Another user's thread about her search for stud dogs sparked some curiosity about red spoos and why they might not be able to do competitions. I know that parti colored dogs can't compete in AKC conformation and the like, but I assumed that as solid colored dogs, reds would be allowed to be shown in the AKC. 

To my surprise, red is *not* listed as an acceptable coat color in the AKC poodle standard. It's not listed as _un_acceptable like partis are, but it's not mentioned at all.

Why is it not mentioned? Is this why reds might not be as desirable in competitions? I read somewhere (I think - might have imagined) that red came into the spoo lines via miniature bloodlines. Is this true? Does it have anything to do with this?

I'm just curious because I love the look of a dark red parti spoo. Jasper's grandsire is one, and once I saw a picture of him I fell in love with the color. Jasper is still the most handsome dog ever in my eyes, but red partis are a close second.


----------



## JudyD (Feb 3, 2013)

I agree! The red partis are beautiful! If having two spoos hadn't cured me of mps, a red parti would be at the top of my want list. (Although there are times, when I see just how dirty Blue's white legs are, that I regret not getting a second black. No doubt Jazz is just as dirty, but my motto is "if you can't see it, it isn't there."


----------



## Coldbrew (Jun 17, 2015)

JudyD said:


> my motto is "if you can't see it, it isn't there."


I am sooo guilty of this. I always feel like I need to bathe them both only when the white on Jasper's legs get too dark. Piper could be caked in dirt and I wouldn't feel nearly as bad because I cant see it!


----------



## lily cd re (Jul 23, 2012)

I love the look of a rich red poodle (any size), but they are not so common in spoos. We do have to give credit to good breeders like Arreau who have done great things with getting good red spoo lines going. One of the reasons I guess they historically don't show well is that they often don't have black points and that is a major fault.

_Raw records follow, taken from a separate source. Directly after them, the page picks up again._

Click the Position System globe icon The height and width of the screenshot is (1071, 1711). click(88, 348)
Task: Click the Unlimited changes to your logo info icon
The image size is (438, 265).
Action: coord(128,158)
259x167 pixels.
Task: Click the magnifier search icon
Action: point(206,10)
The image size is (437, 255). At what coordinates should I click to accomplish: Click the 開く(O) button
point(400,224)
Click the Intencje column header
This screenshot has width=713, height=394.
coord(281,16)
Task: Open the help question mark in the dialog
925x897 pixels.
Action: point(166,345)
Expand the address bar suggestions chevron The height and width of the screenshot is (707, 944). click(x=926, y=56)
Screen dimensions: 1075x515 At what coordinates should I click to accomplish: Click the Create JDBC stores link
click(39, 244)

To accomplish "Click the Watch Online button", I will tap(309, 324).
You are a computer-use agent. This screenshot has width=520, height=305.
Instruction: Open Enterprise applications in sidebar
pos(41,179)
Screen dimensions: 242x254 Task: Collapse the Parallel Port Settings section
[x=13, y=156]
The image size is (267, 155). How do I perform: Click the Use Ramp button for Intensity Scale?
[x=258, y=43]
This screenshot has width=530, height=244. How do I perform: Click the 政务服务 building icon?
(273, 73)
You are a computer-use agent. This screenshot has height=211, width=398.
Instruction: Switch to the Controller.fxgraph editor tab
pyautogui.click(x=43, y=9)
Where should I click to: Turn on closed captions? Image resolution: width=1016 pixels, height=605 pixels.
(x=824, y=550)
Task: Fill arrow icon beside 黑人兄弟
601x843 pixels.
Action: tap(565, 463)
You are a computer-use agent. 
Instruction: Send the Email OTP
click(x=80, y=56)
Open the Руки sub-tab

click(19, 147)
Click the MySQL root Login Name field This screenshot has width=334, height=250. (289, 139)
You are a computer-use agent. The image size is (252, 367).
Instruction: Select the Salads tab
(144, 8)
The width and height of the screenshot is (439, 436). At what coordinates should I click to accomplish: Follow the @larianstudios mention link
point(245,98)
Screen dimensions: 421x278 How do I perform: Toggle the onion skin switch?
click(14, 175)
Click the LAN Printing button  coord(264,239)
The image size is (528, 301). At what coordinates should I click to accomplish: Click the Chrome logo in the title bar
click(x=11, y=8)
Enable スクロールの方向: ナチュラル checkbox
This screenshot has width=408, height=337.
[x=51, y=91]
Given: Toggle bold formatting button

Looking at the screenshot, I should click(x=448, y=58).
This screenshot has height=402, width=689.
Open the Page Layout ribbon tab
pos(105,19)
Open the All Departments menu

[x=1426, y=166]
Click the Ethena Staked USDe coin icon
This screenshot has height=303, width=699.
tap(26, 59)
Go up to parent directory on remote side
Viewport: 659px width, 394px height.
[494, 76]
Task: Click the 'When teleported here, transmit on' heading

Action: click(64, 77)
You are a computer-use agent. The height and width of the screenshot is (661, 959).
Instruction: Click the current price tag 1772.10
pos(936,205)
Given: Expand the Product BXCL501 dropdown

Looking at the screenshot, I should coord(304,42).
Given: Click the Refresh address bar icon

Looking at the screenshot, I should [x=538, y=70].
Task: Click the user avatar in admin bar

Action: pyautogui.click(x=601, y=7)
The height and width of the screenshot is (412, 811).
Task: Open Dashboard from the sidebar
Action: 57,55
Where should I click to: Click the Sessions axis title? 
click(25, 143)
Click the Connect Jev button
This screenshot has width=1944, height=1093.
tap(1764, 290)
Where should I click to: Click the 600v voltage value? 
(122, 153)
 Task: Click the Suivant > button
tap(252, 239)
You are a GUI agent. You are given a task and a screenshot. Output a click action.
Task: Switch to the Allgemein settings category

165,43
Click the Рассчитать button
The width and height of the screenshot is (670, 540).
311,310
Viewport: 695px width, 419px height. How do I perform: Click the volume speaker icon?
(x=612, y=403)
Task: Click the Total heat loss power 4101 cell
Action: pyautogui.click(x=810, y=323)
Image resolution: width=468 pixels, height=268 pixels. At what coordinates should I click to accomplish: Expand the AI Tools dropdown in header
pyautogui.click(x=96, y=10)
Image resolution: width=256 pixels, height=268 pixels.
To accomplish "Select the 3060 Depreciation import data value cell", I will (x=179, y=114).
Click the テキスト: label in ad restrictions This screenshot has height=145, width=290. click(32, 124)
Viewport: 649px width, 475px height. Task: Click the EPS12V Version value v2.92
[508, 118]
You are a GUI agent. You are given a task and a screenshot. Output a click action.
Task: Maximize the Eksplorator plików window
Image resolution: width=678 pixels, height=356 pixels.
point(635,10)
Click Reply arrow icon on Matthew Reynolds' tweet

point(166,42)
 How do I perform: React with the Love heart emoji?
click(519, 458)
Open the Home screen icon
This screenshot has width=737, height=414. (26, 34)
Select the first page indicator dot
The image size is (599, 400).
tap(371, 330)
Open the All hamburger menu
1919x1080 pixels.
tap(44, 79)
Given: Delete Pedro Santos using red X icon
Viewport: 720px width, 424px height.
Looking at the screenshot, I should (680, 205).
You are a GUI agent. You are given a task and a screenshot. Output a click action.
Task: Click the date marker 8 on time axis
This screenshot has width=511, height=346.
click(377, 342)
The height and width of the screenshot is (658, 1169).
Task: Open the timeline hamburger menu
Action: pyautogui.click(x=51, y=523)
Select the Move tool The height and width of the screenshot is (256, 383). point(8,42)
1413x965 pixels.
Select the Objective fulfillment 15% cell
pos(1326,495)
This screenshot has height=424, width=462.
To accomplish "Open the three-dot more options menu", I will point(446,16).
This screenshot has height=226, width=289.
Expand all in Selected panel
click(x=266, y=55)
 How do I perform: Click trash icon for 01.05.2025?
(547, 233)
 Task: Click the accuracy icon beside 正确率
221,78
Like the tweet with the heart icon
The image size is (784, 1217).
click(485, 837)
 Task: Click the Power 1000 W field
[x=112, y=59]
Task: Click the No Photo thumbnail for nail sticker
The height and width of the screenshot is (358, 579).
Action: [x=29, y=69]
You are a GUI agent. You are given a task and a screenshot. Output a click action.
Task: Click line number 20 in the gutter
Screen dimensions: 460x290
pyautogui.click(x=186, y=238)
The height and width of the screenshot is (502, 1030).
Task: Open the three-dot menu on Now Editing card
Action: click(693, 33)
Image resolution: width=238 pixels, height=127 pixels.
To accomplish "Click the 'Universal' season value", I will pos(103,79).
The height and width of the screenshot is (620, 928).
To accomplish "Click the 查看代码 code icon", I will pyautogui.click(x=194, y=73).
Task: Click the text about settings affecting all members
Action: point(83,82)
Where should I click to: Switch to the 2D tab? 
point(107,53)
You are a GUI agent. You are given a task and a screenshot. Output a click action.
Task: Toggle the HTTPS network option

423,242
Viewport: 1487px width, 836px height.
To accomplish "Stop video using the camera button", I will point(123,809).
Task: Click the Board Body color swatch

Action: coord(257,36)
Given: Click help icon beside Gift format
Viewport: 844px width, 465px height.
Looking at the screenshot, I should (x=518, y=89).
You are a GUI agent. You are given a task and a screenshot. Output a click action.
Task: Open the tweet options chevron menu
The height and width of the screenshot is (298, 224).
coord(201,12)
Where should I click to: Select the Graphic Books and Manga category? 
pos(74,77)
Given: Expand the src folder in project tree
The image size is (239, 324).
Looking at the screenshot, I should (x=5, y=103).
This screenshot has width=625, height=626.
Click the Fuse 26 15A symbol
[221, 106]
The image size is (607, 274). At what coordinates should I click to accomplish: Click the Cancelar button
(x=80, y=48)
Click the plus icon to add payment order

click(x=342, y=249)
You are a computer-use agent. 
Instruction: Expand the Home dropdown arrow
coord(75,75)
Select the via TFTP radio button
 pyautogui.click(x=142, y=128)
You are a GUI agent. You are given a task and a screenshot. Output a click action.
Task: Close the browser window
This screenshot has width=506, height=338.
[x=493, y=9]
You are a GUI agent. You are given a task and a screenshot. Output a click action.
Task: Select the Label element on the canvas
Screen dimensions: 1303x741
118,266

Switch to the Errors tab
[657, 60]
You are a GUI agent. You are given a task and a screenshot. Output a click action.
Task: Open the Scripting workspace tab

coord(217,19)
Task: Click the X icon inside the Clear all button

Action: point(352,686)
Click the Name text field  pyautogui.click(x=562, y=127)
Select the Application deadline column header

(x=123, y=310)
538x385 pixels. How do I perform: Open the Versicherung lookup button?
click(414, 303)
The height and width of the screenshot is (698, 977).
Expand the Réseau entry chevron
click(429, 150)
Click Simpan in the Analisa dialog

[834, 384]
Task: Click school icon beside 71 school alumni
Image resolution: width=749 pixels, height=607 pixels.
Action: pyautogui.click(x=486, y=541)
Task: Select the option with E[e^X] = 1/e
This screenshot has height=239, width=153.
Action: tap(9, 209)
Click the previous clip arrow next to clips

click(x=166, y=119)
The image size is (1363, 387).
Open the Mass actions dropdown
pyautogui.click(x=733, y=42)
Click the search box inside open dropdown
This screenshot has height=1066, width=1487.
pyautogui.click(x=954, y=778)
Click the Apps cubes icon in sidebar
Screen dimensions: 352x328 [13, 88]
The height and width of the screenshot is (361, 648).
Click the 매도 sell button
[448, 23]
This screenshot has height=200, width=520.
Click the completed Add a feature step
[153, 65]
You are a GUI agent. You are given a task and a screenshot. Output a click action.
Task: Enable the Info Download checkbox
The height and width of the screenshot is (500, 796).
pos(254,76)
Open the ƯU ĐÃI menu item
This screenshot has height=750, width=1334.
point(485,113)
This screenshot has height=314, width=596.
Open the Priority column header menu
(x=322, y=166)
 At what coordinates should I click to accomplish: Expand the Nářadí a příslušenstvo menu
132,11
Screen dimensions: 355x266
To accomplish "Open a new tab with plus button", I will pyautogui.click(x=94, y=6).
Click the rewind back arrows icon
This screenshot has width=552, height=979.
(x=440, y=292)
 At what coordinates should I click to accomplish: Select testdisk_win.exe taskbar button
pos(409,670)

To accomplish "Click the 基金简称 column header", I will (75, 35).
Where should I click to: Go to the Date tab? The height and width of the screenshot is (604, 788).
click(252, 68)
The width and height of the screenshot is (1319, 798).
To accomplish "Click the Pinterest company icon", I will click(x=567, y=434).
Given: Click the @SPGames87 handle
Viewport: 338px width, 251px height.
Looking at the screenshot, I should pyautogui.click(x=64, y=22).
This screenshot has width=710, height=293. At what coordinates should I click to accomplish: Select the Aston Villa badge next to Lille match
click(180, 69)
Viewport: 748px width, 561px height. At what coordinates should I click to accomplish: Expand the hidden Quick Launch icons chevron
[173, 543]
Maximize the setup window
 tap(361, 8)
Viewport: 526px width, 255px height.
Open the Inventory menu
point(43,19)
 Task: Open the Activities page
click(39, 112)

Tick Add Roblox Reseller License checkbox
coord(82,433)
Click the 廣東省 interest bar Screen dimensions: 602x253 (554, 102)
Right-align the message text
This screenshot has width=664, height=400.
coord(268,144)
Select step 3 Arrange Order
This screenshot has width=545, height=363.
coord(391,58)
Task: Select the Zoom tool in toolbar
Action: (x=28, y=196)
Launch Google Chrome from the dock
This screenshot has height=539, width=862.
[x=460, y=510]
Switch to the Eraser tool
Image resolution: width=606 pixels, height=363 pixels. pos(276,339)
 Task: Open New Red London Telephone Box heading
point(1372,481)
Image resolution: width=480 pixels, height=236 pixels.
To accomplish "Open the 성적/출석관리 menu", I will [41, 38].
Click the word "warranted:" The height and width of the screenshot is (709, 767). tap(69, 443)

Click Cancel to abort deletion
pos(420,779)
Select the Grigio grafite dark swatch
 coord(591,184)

I also know some people who show in obedience who will only have blacks or whites because they think they are smarter, but I will confess one of the main reasons Lily and Javelin are both black is to hide the dirt. I'm with you on the if you can't see it, it isn't there school of thought JudyD and Coldbrew.


----------



## CharismaticMillie (Jun 16, 2010)

Reds can be shown in AKC conformation - no problem there. . However, the quality of reds compared to the older and more popular colors is just not the same, which is why understandably the other colors win more often. Breeders like NOLA and such are making a huge change in the quality of reds, but it takes time.


----------



## DreamAgility (Sep 2, 2013)

If it was my post you saw, let me explain. 
Reds can be very successful in the show ring, and Arreau Reds prove that. BUT, i have heard that reds have: soft coats, unstable temperments, and undesirable pigmentation in the lips and nose. Those are all things that AKC judges avoid. I am looking for A male to comliment my bitch, who is shy around new people, does have liver pigment, and a soft coat. BLACK AND SILVER are the best colors to correct her faultz. Reds are absolutely gorgeous and i would love to have one myself(they are one of my favorite colors) and Dreamer has a stunning red brother that nearly brings tears to my eyes with his beauty. However, he was un successful in the show ring due to not being able to co operate with the handler and judge, as well as i think his coat is soft. Now, if you get the perfect red male paired with the perfect cream bitch, you could end up with a beautiful litter. However, my female is not perfect, so I have to narrow it down to only silvers and blacks. If i cannot find black or silver, i would breed to a red. I love reds and i have seen them do well numerous times in the show ring, so it has nothing to do with the color, but the individual dog.


----------



## NOLA Standards (Apr 11, 2010)

To date there are 13 red standard AKC Champions and 2 red standard AKC Grand Champions. The breeders/owners of that small cluster of Champions are Farley's D with Cello and Chelsea, Lido's with Chili, Raquel, Piper, Velvet and Sunshine (I believe her name was), Lumiere with Marco who also has his Grand, Rebelstar with Scarlette, NOLA's with Antoinette and Rex who is the first puppy Champion and the only Bred by Exhibitor Champion and also a Grand Champion and Patriot with Joey and most recently Lola. It's worth noting that last year and this saw the addition of 4 of that number!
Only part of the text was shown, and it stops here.